Indeed, this is not the first major change to hit the court system in the last 12 months. In October 2018, the Flexible Trials and Shorter Trials schemes were made permanent in the Business and Property Courts, following successful pilot schemes. As the names suggest, both schemes are aimed at achieving shorter and earlier trials in suitable cases, and doing so at a reasonable and proportionate cost. Elsewhere, electronic working – which enables court users to file documents electronically – has been extended from the Rolls Buildings courts to users of the Queen's Bench Division in London, on an optional basis.

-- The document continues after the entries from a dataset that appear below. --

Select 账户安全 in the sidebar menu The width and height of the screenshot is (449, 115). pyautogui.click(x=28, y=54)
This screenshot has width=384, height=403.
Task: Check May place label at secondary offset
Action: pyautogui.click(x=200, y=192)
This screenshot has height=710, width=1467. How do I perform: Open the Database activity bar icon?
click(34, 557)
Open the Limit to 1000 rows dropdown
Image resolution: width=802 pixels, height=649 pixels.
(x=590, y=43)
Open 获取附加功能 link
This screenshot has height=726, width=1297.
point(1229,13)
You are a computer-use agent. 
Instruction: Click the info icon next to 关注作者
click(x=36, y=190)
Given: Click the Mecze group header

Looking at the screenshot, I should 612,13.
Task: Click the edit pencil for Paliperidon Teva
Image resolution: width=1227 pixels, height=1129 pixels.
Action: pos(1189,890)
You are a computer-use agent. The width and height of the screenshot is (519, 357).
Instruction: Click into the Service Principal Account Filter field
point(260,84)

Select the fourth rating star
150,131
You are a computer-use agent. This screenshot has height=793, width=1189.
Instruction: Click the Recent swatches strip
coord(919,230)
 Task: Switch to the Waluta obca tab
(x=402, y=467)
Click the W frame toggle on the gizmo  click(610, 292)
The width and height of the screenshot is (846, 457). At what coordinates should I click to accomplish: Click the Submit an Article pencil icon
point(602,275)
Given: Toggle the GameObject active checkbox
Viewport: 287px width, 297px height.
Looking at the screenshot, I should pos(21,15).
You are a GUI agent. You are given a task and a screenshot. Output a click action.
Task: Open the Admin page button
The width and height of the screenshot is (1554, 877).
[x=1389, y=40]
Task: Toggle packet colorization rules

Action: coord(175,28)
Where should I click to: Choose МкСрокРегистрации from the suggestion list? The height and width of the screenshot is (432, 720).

It appears that more change is on the horizon. As anyone who has experienced litigation will know, written witness evidence is a crucial part of the process. In late 2018, a working group was tasked with canvassing views on witness statements. Surveys of court users asked whether the current rules should remain as they are and be enforced more rigorously or whether a more fundamental overhaul of the rules is needed.
This comes amidst concerns that witness statements no longer serve the purpose for which they were designed. Instead, there are concerns about their use as a vehicle for commentary on legal issues. More worryingly, witness statements are perceived by some as over-elaborate and unnecessarily expensive documents, which are almost invariably produced by legal teams rather than the witness.
That is not to say that the witness statement is redundant, but the consultation does indicate an appetite amongst court reformers to rethink the role witness statements play, encouraging a critical examination of traditional ways of litigating. With the survey having closed at the end of 2018, it will be interesting to learn the results and the intended response the courts propose.
Two common themes emerge from a review of these latest changes and nascent ideas: the court is enthusiastic about reform that minimises unnecessary cost, and there is an increasing focus on the use of technology in driving down cost and increasing efficiency. Regardless of the outcome of the consultation into witness statements, it is encouraging to see the court system engage with new ideas. As Brexit looms, measures that seek to keep London at the forefront of the global litigation landscape should be applauded.